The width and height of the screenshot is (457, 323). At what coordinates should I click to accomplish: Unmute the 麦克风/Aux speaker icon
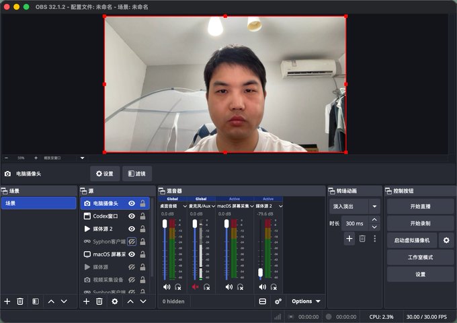pos(196,287)
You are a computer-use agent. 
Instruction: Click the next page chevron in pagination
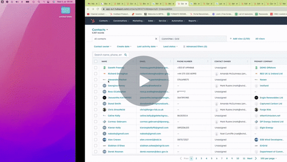click(256, 158)
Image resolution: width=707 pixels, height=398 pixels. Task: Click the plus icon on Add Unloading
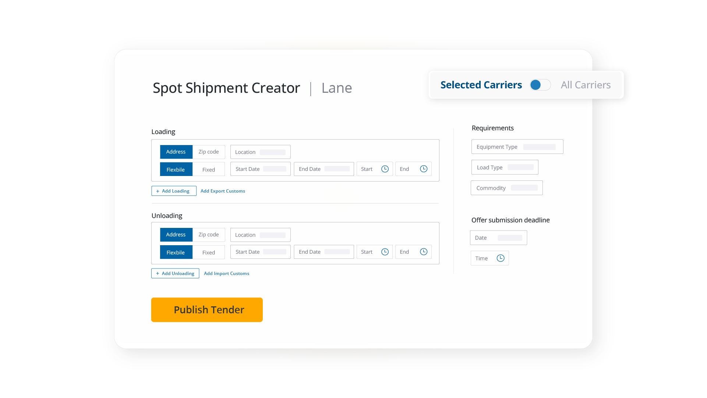158,273
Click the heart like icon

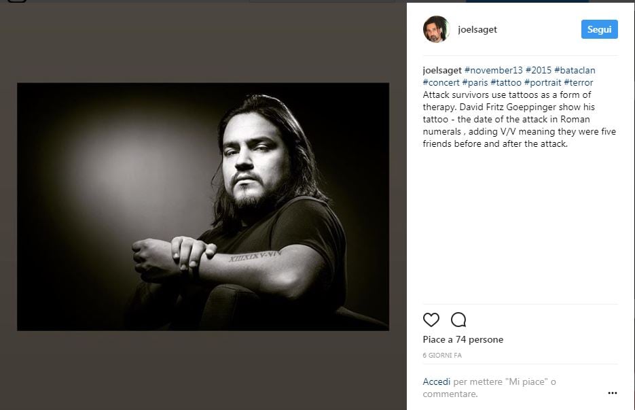coord(431,320)
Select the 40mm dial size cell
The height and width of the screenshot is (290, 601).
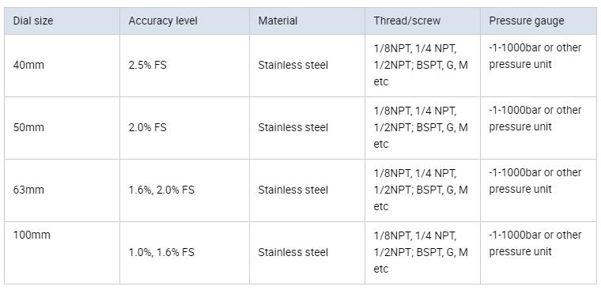(x=62, y=66)
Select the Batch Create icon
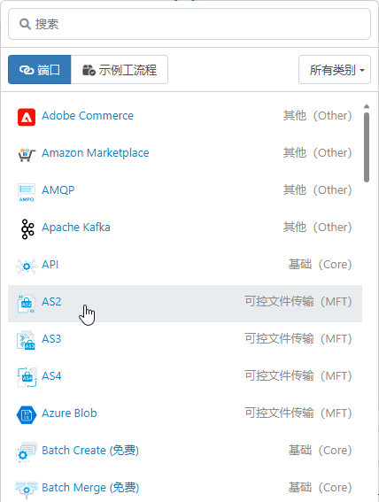This screenshot has width=379, height=502. click(x=27, y=452)
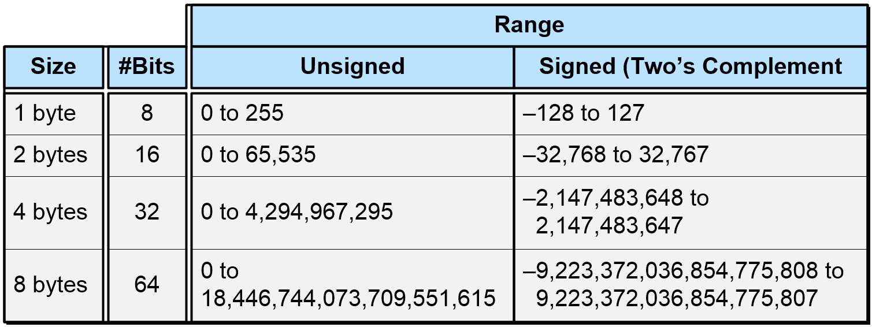Click the Unsigned column header
Screen dimensions: 872x327
pyautogui.click(x=352, y=66)
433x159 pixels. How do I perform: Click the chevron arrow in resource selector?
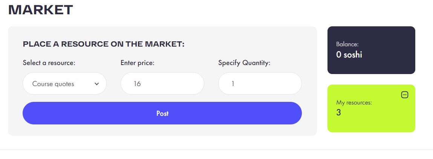(96, 84)

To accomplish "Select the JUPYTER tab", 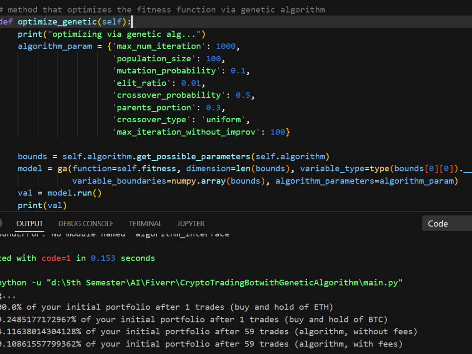I will coord(190,223).
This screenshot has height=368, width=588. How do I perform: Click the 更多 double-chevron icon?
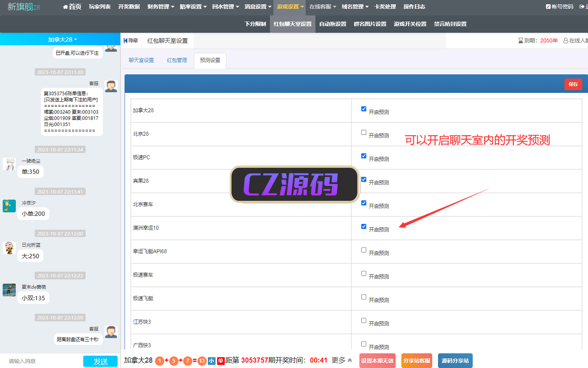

○ ○ ○

* WORK INSTRUCTION
Output should consist of the lines above from the one with "You are a computer-use agent." down to the one with "Select the 40mm dial size cell", exact and without pictures.

* EXERCISE RESULT
You are a computer-use agent. 
Instruction: Click the next page chevron in pagination
click(256, 158)
Image resolution: width=707 pixels, height=398 pixels. Task: Click the plus icon on Add Unloading
158,273
Click the heart like icon

coord(431,320)
Select the 40mm dial size cell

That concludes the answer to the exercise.